-- Begin --
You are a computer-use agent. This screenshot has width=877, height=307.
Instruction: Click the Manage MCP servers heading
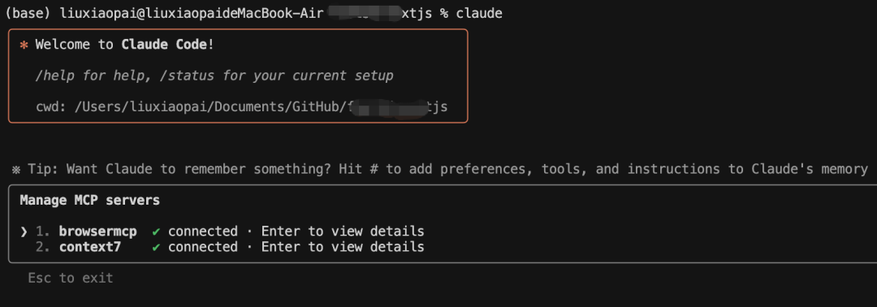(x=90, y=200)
-- End --
-- Begin --
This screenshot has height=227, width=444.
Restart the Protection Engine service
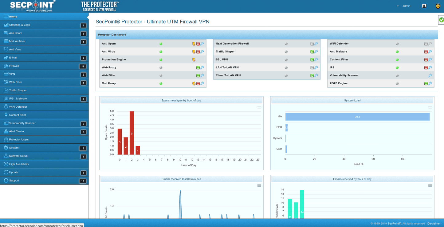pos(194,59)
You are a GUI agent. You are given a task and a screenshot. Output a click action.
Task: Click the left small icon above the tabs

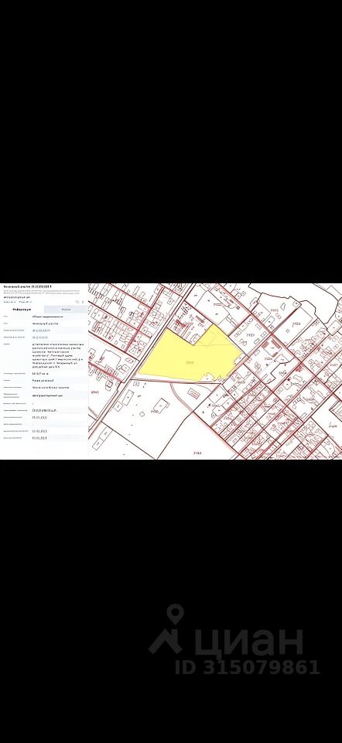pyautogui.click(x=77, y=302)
-- End --
» **The problem**
Please turn the material starting at the line containing "This screenshot has height=227, width=444." and ending at the line containing "pyautogui.click(x=77, y=302)" into a numbered list, omitting blank lines and leaving out the pictures.

» **Written reply**
1. This screenshot has height=227, width=444.
2. Restart the Protection Engine service
3. pos(194,59)
4. You are a GUI agent. You are given a task and a screenshot. Output a click action.
5. Task: Click the left small icon above the tabs
6. pyautogui.click(x=77, y=302)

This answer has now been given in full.